:: What is needed ::
Locate the line containing "Viewport: 576px width, 998px" in the data below. Reproduce it and every following line up to the end, exactly as given.

══════════════════════════════

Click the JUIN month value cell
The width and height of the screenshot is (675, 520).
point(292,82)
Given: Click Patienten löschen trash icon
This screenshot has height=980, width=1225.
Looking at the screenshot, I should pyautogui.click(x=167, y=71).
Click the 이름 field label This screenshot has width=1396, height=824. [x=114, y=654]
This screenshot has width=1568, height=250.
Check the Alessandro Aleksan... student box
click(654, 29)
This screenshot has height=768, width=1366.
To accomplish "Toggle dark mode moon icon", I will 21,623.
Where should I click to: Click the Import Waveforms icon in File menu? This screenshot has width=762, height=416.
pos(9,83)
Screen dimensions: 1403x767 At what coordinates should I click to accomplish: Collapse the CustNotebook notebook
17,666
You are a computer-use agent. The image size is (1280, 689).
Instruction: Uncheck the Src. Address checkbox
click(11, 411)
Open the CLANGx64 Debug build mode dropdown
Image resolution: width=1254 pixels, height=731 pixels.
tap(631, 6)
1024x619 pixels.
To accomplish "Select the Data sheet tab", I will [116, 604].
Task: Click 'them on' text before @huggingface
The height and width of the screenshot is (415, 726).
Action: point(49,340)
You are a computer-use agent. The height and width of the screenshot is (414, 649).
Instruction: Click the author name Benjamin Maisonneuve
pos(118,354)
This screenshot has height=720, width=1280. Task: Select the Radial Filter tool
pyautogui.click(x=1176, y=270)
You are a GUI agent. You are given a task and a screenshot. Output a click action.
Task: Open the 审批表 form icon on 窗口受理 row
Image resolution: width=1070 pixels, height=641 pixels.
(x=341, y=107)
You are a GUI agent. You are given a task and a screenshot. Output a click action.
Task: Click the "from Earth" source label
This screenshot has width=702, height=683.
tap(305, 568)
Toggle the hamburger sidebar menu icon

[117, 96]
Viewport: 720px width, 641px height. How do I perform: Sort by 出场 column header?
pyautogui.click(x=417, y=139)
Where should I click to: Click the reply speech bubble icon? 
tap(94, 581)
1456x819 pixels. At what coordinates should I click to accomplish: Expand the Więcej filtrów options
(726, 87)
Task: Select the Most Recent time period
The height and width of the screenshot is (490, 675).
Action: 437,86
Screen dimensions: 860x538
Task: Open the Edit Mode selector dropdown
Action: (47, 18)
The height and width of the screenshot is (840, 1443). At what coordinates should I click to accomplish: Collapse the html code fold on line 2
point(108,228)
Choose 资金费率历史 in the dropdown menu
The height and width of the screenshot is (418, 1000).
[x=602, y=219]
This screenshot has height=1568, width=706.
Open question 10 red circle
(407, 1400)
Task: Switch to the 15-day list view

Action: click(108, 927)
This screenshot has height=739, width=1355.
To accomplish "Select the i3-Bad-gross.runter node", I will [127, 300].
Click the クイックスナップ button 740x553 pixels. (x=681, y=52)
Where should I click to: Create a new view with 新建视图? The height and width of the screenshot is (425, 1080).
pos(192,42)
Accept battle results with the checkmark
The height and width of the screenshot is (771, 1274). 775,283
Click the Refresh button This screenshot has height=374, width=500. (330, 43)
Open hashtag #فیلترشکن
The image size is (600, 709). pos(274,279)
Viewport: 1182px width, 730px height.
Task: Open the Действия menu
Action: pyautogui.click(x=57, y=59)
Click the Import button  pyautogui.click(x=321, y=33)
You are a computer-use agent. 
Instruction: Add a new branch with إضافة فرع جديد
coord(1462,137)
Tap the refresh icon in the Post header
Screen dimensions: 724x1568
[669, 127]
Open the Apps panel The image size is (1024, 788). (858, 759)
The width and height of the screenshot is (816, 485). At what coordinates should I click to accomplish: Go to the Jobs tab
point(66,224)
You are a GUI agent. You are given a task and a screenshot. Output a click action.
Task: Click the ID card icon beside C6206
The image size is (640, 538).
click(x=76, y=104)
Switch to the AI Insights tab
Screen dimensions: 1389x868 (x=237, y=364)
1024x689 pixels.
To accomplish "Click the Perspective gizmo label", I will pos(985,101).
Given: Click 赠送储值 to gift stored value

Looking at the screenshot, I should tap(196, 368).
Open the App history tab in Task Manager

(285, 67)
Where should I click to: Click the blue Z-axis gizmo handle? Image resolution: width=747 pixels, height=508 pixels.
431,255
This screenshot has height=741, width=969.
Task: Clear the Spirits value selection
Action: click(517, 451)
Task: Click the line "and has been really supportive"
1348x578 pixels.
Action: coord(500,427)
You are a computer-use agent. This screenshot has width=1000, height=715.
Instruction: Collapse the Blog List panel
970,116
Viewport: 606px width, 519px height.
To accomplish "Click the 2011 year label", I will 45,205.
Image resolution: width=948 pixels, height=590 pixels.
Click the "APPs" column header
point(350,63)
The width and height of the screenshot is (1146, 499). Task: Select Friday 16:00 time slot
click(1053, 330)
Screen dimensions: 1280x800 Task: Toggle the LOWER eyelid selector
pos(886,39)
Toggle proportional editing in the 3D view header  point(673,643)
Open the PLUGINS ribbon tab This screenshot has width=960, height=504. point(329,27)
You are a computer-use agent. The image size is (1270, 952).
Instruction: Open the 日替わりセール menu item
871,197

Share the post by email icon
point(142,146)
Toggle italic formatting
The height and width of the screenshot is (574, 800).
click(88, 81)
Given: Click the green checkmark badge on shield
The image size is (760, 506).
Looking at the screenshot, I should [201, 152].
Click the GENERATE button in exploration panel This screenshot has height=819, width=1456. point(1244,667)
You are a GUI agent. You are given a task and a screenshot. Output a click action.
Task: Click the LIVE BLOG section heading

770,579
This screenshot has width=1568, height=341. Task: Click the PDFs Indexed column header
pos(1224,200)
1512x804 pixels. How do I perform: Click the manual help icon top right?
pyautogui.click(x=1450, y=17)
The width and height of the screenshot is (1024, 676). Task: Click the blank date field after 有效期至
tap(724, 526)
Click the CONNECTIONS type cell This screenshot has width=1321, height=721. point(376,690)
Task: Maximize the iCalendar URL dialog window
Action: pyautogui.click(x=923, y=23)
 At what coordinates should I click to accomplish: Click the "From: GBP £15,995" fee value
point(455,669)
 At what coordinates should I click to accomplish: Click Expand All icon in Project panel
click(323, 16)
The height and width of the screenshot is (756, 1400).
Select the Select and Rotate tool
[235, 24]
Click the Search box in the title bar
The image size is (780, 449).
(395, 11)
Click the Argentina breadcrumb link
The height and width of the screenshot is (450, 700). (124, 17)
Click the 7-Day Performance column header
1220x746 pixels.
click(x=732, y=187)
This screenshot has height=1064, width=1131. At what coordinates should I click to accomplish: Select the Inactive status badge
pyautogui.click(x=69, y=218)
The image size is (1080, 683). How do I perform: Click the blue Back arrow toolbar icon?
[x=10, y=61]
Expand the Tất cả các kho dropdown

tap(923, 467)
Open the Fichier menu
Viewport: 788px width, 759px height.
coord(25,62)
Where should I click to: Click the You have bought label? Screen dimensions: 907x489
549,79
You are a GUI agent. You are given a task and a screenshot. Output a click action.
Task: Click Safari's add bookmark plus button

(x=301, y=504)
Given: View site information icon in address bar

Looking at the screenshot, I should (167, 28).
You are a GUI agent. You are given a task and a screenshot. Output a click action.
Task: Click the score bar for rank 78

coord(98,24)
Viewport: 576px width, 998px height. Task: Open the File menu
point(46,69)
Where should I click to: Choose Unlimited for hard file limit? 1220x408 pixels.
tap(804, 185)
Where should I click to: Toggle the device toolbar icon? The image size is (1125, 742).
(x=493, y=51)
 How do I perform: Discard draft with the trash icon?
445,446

══════════════════════════════

:: Output below ::
Viewport: 576px width, 998px height. Task: Open the File menu
point(46,69)
Where should I click to: Choose Unlimited for hard file limit? 1220x408 pixels.
tap(804, 185)
Where should I click to: Toggle the device toolbar icon? The image size is (1125, 742).
(x=493, y=51)
 How do I perform: Discard draft with the trash icon?
445,446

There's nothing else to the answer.